One of these changes referred to as “Auto-Pay,” allowed UI benefits to be automatically paid without requiring claimants to report the weekly wage information needed to determine whether they were actually eligible for benefits. Seasoned OUI and Commonwealth Office of Technology expressed concerns about implementing Auto-Pay, according to the report, but it was implemented in spite of those concerns. Auto-Pay was in effect two weeks for traditional UI and eight weeks for PUA, and it contributed to causing many of the issues identified in the auditor’s findings.
The report notes that despite efforts to pay benefits more quickly, many claims still were not timely processed.

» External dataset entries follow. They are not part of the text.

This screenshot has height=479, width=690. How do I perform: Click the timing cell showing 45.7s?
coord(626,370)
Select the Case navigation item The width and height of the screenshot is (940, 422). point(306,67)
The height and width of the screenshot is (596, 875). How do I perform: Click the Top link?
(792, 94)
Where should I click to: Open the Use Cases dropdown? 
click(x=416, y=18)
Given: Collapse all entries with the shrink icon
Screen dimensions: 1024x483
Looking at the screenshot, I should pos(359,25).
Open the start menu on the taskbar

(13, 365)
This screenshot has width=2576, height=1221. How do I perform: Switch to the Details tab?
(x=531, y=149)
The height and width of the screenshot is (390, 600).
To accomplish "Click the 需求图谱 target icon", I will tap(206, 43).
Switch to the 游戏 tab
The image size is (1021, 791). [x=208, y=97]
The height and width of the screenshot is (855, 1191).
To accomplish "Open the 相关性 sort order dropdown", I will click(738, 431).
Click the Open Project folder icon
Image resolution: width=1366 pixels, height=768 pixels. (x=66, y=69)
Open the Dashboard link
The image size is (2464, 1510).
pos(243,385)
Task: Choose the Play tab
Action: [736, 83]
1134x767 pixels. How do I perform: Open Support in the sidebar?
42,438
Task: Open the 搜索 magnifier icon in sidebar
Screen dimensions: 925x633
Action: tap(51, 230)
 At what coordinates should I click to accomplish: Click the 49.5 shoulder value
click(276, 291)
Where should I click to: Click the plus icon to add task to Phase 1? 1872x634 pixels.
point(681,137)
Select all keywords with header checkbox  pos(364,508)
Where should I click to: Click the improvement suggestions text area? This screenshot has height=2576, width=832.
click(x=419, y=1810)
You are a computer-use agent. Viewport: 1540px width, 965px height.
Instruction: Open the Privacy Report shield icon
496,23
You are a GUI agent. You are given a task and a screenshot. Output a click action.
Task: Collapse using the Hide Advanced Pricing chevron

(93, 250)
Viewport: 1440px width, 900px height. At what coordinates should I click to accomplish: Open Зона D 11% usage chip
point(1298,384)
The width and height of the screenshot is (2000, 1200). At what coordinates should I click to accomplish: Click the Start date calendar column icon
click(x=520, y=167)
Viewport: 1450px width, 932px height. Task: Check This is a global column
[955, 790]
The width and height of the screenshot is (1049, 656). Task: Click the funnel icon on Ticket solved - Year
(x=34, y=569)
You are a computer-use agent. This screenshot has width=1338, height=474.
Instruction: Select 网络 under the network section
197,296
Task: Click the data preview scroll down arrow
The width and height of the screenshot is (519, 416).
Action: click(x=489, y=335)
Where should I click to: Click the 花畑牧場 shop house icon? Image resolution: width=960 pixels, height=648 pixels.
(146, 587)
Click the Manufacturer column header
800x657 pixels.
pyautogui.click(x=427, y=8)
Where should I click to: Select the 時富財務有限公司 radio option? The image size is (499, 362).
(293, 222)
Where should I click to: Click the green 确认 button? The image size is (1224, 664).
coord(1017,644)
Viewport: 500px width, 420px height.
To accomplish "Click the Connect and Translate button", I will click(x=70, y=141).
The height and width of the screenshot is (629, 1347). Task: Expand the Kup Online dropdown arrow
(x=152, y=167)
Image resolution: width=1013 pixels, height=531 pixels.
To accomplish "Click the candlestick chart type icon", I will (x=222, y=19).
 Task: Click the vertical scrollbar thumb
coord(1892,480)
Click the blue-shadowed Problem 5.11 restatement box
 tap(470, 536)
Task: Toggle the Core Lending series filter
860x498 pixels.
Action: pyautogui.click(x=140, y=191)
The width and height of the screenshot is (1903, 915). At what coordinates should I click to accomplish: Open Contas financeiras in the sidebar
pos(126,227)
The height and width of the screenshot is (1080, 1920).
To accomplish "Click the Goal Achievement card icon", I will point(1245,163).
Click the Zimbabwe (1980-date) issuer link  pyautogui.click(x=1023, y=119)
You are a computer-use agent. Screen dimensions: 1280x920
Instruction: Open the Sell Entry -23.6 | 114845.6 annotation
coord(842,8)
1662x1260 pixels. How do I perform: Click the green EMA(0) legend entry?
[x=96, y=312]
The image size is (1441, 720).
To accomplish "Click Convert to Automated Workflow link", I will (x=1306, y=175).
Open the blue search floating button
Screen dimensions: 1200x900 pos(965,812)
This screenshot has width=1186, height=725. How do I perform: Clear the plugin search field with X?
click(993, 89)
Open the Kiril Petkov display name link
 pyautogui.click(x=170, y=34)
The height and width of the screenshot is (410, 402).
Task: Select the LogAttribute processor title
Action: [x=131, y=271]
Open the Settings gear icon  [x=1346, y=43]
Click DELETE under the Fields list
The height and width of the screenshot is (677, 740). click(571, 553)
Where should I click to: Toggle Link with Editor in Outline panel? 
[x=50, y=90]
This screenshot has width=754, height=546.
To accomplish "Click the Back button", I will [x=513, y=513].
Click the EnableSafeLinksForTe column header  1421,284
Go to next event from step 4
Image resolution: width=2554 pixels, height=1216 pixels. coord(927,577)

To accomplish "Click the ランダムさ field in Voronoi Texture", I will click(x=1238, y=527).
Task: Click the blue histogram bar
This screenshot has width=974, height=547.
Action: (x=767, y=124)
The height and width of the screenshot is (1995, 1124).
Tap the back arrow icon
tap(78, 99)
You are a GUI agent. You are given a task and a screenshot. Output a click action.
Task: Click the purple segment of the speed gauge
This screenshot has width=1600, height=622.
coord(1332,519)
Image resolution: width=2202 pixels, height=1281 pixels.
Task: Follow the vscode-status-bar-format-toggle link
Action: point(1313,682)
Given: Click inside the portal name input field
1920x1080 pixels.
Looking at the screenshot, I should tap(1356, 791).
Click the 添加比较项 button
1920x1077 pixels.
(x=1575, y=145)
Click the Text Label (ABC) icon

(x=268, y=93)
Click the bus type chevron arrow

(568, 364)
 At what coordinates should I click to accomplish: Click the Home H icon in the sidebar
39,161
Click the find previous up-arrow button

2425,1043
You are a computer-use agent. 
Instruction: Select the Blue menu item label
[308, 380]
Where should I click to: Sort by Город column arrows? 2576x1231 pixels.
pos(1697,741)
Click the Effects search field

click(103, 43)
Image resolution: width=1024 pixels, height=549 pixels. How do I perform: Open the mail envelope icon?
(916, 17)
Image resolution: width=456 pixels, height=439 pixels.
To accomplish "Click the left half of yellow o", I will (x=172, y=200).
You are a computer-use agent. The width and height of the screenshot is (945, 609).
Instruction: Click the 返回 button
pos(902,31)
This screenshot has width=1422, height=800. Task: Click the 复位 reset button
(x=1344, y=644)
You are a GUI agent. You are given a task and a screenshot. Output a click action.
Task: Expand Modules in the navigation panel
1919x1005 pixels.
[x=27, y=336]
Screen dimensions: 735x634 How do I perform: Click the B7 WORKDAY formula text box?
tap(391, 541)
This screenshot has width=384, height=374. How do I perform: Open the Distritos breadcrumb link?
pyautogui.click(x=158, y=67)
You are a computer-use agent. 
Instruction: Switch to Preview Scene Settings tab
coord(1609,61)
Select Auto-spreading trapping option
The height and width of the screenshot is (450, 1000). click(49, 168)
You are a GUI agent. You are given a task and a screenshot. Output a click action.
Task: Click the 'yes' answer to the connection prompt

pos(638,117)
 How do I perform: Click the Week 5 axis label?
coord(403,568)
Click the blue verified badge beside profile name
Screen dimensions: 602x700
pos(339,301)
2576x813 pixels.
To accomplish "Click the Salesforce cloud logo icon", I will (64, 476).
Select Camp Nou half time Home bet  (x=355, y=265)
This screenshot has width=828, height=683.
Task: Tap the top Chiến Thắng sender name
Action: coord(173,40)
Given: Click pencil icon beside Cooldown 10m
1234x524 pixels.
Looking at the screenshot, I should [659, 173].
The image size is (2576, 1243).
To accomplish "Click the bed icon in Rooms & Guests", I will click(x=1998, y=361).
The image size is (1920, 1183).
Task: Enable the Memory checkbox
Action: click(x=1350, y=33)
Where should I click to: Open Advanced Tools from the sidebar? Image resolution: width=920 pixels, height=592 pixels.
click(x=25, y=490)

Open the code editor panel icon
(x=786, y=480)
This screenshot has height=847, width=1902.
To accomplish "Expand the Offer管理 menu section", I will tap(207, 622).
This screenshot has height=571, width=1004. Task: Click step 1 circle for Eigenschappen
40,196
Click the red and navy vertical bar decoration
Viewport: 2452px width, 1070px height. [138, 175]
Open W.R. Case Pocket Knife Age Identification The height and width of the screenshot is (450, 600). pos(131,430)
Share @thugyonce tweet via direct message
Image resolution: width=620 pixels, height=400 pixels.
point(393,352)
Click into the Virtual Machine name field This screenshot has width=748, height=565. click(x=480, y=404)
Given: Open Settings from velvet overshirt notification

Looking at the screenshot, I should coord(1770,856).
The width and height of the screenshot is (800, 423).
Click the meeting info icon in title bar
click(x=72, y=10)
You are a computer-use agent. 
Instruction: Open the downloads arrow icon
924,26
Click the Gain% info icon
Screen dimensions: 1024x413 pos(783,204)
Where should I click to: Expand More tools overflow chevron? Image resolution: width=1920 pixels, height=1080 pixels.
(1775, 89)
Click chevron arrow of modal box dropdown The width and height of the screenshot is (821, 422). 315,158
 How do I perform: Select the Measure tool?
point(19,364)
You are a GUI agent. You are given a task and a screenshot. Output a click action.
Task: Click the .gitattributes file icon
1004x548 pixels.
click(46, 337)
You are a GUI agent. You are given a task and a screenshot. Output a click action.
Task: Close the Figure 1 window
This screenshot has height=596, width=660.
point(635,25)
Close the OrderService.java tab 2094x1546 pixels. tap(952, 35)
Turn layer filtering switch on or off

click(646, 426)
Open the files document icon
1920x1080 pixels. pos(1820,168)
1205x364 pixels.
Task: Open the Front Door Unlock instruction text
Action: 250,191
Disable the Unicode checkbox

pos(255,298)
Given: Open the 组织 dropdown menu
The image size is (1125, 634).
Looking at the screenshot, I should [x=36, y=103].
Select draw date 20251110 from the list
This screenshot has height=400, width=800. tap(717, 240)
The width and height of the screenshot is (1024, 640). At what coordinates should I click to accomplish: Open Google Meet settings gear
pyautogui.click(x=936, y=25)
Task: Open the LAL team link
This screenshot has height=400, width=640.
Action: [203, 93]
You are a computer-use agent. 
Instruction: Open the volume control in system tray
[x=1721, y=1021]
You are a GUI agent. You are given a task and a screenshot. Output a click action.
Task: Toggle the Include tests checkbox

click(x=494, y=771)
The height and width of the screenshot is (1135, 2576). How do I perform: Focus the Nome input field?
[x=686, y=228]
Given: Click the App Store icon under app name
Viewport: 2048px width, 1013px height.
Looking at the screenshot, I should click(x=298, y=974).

As of Oct. 29, 2020, the claims backlog of unprocessed, initial jobless claims totaled approximately 80,000. Additionally, OUI had archived more than 400,000 emails the office received through its UI assistance email account that remained unread as of Nov. 9, 2020. These emails from claimants could include indications or problems for OUI to address, not to mention general questions from unemployed Kentuckians.
To illustrate the Auto-Pay issue, auditors selected a sample of 37 state employees who filed for and received UI benefits and discovered 16 state employees were paid unemployment benefits for the loss of part-time jobs, despite still being employed by the state.
Claimants are required to report any earnings during the week for which they are claiming benefits, and their full-time state wages would have made these employees ineligible for benefits. However, the adoption of the Auto-Pay policy eliminated the system control that asked claimants to report their weekly earnings, so the system did not take into account wages from their full-time state employment. The net overpayment in this sample was more than $116,000.
Furthermore, seven of the employees did not report wages earned from full-time employment even when the Auto-Pay period had ended despite having the ability to do so.
Another issue appearing in the report was data security. OUI failed to inform the Auditor of Public Accounts, along with other state agencies, of three data breaches that occurred in April and May 2020. State law requires agencies to notify APA and others within 72 hours of the occurrence.